Jakarta (ANTARA) - Otoritas Jasa Keuangan menyebutkan industri Financial technology (Fintech) di Indonesia membutuhkan dua kebijakan yakni "light touch regulation" dan "safe harbour policy" agar tertata dengan baik.

Direktur Eksekutif Inovasi Keuangan Digital OJK Triyono Gani di Jakarta, Minggu mengatakan industri fintech tidak bisa diatur terlalu ketat sehingga perlu azas "light touch regulation". Namun juga tak bisa dilepaskan begitu saja, harus ada "safe harbour policy" untuk mengatur tanggung jawab penyedia layanan.

"Pertumbuhan industri fintech di Indonesia luar biasa pesat, padahal 2017 sektor ini masih belum dikenal. Perkembangan yang luar biasa tersebut akibat tingkat adopsi dan akseptabilitas masyarakat yang tinggi,” kata Triyono di ajang Connect 2019 di Jakarta Convention Center.

Baca juga: OJK: Palapa Ring percepat industri "fintech" di seluruh Indonesia

Namun, tambahnya, masyarakat juga harus diingatkan bahwa selain kemudahan dan kegratisan yang selama ini disodorkan ada risiko tinggi yang menanti.
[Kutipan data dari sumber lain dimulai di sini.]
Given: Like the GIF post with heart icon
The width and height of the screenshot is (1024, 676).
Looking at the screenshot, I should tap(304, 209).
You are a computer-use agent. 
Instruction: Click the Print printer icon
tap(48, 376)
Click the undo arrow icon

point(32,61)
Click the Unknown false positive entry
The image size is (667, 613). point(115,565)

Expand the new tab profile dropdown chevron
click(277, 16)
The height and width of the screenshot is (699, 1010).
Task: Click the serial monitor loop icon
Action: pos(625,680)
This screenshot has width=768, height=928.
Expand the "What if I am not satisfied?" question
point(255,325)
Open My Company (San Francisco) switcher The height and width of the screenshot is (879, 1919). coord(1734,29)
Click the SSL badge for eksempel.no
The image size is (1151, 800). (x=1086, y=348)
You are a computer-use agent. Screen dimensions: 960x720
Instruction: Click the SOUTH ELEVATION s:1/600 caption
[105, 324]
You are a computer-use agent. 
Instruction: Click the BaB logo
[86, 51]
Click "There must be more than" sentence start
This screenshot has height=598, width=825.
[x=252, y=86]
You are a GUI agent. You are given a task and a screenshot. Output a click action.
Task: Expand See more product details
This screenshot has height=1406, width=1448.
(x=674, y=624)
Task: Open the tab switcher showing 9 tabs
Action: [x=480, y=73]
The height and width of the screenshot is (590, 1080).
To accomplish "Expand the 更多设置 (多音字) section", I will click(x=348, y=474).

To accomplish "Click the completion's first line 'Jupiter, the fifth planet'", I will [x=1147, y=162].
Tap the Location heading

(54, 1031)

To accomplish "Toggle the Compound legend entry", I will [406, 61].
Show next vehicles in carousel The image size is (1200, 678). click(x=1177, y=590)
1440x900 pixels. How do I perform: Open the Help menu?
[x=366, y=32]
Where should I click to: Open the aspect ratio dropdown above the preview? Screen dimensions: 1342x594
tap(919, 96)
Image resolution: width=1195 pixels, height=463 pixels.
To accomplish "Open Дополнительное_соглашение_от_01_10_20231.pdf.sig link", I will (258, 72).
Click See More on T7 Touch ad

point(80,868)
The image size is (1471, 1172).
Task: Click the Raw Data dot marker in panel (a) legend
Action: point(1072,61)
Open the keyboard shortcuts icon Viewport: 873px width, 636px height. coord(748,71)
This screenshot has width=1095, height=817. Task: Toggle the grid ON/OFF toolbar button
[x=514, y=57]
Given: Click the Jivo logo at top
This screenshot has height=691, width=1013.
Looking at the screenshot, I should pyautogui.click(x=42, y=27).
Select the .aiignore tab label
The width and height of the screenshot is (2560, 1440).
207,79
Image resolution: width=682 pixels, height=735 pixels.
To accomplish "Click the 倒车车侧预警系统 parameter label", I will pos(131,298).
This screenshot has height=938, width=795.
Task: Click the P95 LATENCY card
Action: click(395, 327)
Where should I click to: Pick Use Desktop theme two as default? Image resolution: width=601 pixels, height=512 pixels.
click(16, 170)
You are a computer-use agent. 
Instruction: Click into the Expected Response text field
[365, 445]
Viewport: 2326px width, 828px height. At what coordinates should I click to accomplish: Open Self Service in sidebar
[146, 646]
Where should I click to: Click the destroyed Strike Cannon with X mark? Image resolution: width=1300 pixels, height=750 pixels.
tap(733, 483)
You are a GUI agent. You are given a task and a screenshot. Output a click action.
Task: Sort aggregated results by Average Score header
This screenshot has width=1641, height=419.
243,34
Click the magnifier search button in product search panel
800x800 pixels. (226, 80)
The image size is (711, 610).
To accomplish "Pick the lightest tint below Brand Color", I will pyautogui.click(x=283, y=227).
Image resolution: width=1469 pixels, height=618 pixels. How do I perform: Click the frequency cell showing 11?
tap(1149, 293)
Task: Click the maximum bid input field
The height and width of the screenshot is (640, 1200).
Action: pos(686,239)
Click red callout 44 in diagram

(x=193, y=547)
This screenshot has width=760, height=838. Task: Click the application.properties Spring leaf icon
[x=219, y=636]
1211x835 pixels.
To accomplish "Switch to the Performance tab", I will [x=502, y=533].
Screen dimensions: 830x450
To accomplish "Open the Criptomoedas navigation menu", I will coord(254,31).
Oleh karena itu, OJK ingin agar industri tersebut aman dan tertata dengan baik maka regulator tidak akan tinggal diam.

Kepada masyarakat Triyono menghimbau untuk selalu memilih fintech yang terdaftar di OJK atau Bank Indonesia (BI) untuk meminimalisasi risiko yang mungkin timbul di kemudian hari.

"Dengan terdaftar di OJK atau BI maka pelanggan akan mendapat perlindungan jika terjadi permasalahan," ujarnya dalam acara yang digelar Traya dan KitaTama tersebut.

Baca juga: OJK: Perlindungan data pribadi jadi tantangan urgen industri fintech

Triyono menjelaskan beberapa potensi risk di balik maraknya layanan fintech, yaitu system failure, misinformation, error transaction, data security, penerapan Know Your Concumer (KYC) principles, suku bunga yang mencekik, exoneration clause, dan cara penanganan komplain dari pelanggan.

Sedangkan kepada para startup dan penyedia layanan fintech, OJK selalu mengingatkan bahwa layanan mereka berada dalam ranah finansial yang highly regulated, lanjutnya, oleh sebab itu mereka tidak bisa sembarangan dalam menjamin keamanan pelanggan.

Sementara itu Chief Financial Officer DANA Yattha Saputra menegaskan bahwa sejak awal obsesi Dana adalah menjamin security. Oleh sebab itu ada program Dana Protection, yaitu jaminan uang kembali 100 persen jika ada kesalahan yang mengakibatkan kehilangan uang yang tersimpan atau ditransaksikan di DANA.

Selain via layanan telepon, disediakan pula fitur khusus di aplikasi untuk melaporkan komplain pelanggan dan akan segera di-follow up.

"Ada juga keanggotaan Dana Premium yang akan memastikan bahwa pengguna adalah si empunya sendiri sesuai yang tercantum di identitas sehingga praktis akan lebih aman karena ada proses KYC. KYC atau Prinsip Mengenal Nasabah merupakan prinsip yang sangat penting bagi penyelenggaraan layanan finansial," katanya.

Vice Presidentof Risk & Operation DOKU Sugiharto menyatakan KYC juga merupakan salah satu upaya untuk meningkatkan keamanan layanan sekaligus juga memberikan kemudahan kepada pelanggan baru dalam melakukan registrasi dan mengelola keanggotaan.